--- Passage given ---

Elswhere, The Snowmen shares form with specials of previous years. In Richard E Grant’s frosty Walter Simeon, a Kazran like figure who the Doctor can’t save by wandering through his past (even when he realises he can be bothered) so simply deletes it, influenced instead by the (not so) Great Intelligence. The Victoriana of The Next Doctor and A Christmas Carol (albeit then thanks to a colony world harking backwards). Less developed but still present there’s also a family touched by tragedy caught up in it all ala The Doctor, the Widow and the Wardrobe. There’s also the kind of love conquers all, there’s nothing quite like the magic of Christmas resolution which can only really be acceptable on the 25th of a December.
But on top of that, it’s also a paradigm reversal remake of Rose in which instead of the Doctor pulling his new companion into an adventure, teasing her along, it’s the other way around. Moffat seems to be deliberately echoing that earlier episode throughout, from the Doctor saving Clara from the Snowmen hoard at the end of her working day, to her (rather than him) following him to his place of residence, to her later dashing into the TARDIS, stepping out, running around the outside and dashing in again. Perhaps I’m stretching the point, perhaps there’s a standard model, but the classic series rarely had companion introductions quite like this.

--- Supplied information ---

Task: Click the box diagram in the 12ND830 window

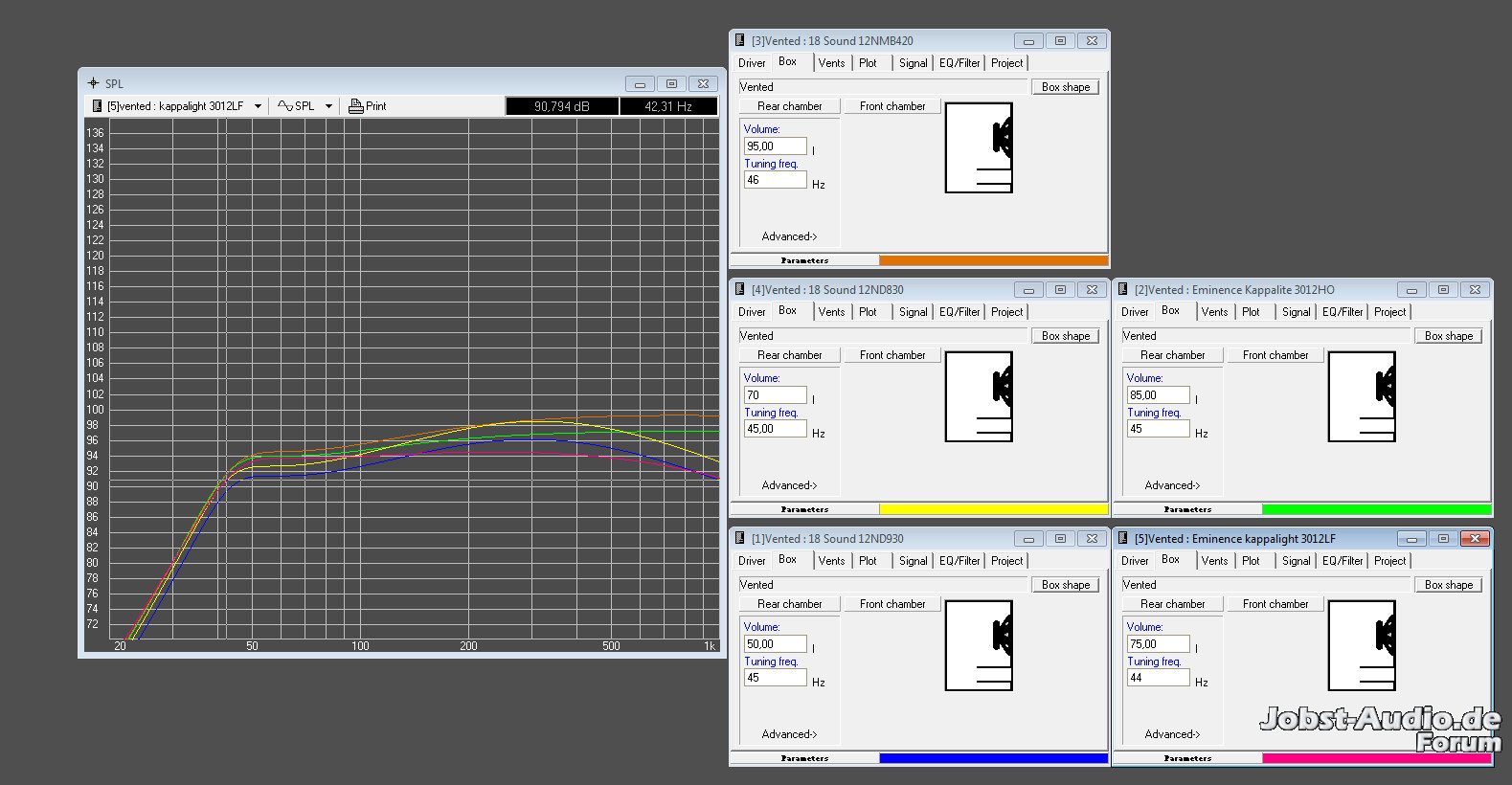Action: (x=978, y=396)
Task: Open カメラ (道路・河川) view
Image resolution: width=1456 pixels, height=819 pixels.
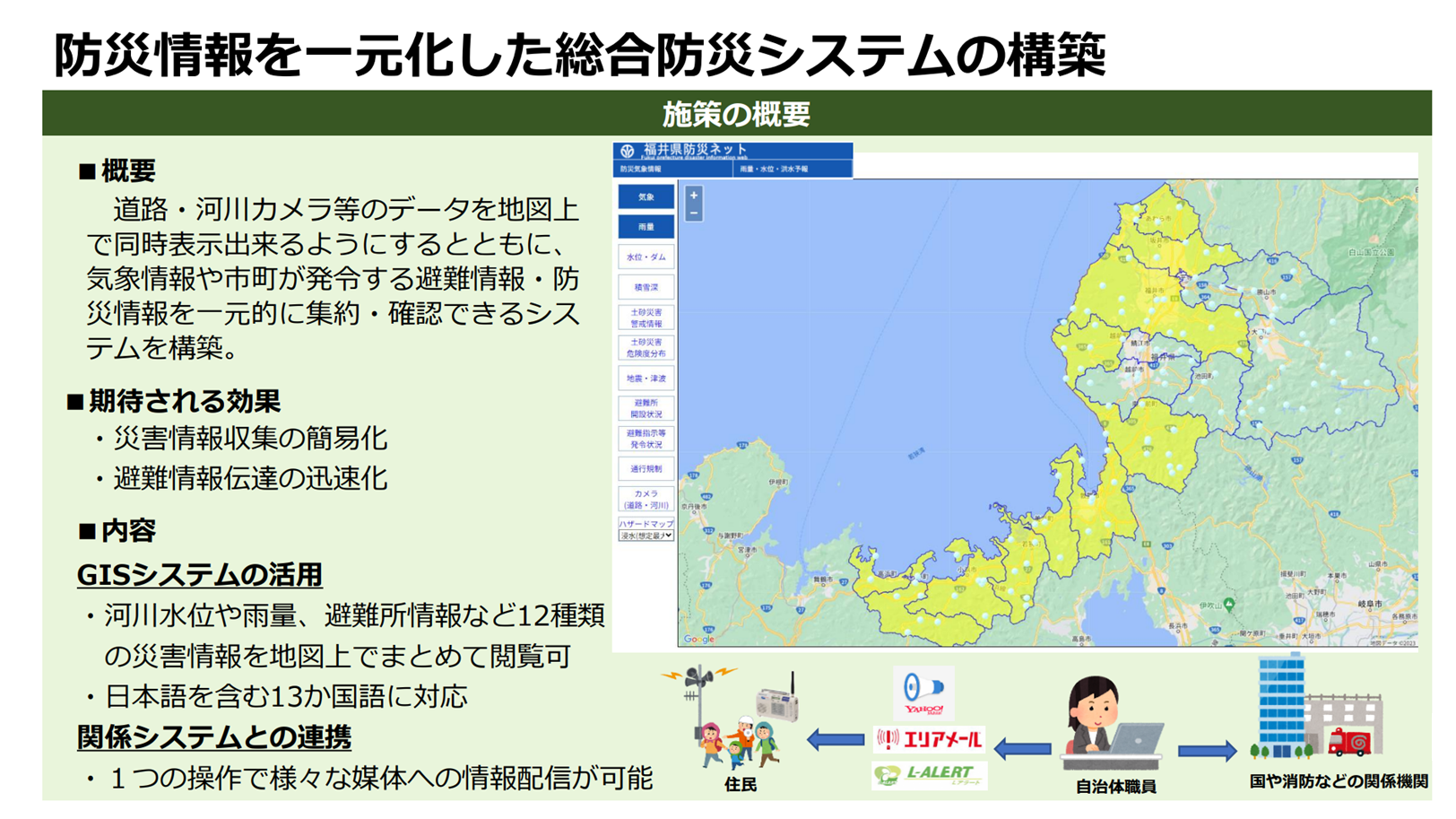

---

• Exercise objective:
Write out the review of The Snowmen word for word, everything from "Elswhere, The Snowmen" down to "of a December.".

• The reply:
Elswhere, The Snowmen shares form with specials of previous years. In Richard E Grant’s frosty Walter Simeon, a Kazran like figure who the Doctor can’t save by wandering through his past (even when he realises he can be bothered) so simply deletes it, influenced instead by the (not so) Great Intelligence. The Victoriana of The Next Doctor and A Christmas Carol (albeit then thanks to a colony world harking backwards). Less developed but still present there’s also a family touched by tragedy caught up in it all ala The Doctor, the Widow and the Wardrobe. There’s also the kind of love conquers all, there’s nothing quite like the magic of Christmas resolution which can only really be acceptable on the 25th of a December.